HARARE – Zimbabwe hopes to ramp up gold production to 50 tonnes and rake in $1,8 billion in revenue by 2020, as the country moves closer to being re-admitted into the London Bullion Market Association (LBMA).
The country, which was disqualified from LBMA in 2008 due to successive declines in gold production, could be readmitted into the prestigious bullion market as early as July this year after registering over 13 tonnes annually in the past four years.
The LBMA, whose minimum volume threshold in 10 tonnes, is a wholesale market for the trading of gold and silver, it also regulates gold trade internationally with trading among members loosely overseen by the Bank of England.

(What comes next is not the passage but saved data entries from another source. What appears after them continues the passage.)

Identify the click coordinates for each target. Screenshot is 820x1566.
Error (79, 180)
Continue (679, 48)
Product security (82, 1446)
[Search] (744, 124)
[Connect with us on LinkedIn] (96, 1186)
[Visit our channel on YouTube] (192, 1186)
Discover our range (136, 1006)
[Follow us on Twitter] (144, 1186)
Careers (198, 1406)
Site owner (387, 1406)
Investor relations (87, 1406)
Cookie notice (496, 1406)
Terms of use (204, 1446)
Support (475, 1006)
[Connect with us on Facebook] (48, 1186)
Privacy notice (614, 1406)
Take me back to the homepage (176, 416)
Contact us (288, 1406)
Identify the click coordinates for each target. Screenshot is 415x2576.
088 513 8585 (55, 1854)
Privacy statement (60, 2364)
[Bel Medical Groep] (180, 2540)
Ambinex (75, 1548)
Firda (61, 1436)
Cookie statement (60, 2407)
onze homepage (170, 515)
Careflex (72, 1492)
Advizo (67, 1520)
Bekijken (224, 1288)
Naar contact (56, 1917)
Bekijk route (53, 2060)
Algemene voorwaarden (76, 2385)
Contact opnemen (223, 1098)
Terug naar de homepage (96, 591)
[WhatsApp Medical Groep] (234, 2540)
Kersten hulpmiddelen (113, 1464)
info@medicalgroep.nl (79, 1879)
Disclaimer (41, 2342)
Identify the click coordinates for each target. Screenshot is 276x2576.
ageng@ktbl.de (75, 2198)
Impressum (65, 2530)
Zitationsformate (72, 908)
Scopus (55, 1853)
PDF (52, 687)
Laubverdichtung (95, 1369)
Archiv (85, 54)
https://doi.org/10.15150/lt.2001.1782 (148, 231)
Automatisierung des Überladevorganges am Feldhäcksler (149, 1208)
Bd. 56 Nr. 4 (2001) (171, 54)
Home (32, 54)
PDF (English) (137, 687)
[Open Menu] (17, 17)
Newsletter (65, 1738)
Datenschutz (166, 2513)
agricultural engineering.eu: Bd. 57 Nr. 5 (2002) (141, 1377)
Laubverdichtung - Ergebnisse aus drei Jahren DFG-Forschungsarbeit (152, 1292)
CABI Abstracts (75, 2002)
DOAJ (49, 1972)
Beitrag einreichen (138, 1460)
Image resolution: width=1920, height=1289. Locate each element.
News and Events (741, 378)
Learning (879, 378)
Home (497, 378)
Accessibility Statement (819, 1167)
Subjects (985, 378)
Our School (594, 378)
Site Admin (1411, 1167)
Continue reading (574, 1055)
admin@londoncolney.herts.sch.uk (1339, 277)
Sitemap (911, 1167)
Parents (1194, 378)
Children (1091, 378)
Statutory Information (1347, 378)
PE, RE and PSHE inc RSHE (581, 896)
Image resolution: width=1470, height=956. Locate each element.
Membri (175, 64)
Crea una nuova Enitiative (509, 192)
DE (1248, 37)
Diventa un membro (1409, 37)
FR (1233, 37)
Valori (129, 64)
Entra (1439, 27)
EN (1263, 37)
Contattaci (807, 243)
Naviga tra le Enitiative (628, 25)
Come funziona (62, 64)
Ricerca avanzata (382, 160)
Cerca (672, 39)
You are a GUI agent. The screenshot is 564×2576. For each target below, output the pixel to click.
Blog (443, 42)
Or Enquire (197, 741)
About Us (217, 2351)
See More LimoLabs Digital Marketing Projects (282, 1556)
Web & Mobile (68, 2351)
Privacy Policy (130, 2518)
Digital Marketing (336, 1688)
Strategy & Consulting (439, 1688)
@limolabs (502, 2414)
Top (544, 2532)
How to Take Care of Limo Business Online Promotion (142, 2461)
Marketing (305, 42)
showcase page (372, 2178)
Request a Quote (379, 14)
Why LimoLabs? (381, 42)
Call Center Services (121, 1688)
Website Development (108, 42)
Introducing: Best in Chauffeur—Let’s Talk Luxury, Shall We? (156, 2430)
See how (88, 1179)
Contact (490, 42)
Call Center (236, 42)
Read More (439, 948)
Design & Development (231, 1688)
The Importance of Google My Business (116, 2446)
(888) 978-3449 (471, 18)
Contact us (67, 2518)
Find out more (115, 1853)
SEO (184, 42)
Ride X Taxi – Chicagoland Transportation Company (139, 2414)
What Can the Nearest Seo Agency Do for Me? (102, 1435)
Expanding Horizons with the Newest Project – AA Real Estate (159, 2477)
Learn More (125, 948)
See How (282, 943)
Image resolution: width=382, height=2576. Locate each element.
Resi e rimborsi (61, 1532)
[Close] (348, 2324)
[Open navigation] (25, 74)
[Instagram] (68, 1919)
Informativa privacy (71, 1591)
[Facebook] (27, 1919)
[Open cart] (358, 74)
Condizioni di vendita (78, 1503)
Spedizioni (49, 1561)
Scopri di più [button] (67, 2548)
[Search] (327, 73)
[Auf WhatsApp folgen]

Meanwhile, Gold Producers Association (GPA) chairman Noah Matimba last week told delegates at the Chamber of Mines annual conference that the presence of extensive gold deposits coupled with idle capacity presented an opportunity for the gold sector to increase output to over 50 tonnes by 2020.
“The gold industry requires $600 million in the next five years to optimise production, of which 410 million relates to ramp up capital, while 190 million is for sustenance of operations.
“Existing producers have potential to increase output to 50 tonnes through improved efficiencies and expansion of current operations and in line with output growth, gold revenues will reach $1,8 billion by 2020,” Matimba said.
Zimbabwe’s gold receipts increased from $155 million in 2009, to reach a peak of $868 million in 2013 and with $737 million recorded in receipts last year. For the period 2012– 2015, the industry generated $2,7 billion, according to Matimba.
“The sharp increase in revenues is attributable to the commodity super-cycle where gold price accelerated to exceed $1 600/ ounce. The knock on commodity prices in 2013 also explains the fall in gold revenues,” the GPA chief said.
Gold is presently contributing around four percent to the fiscus through government taxes and other fiscal charges with an additional four percent being generated in the value chain.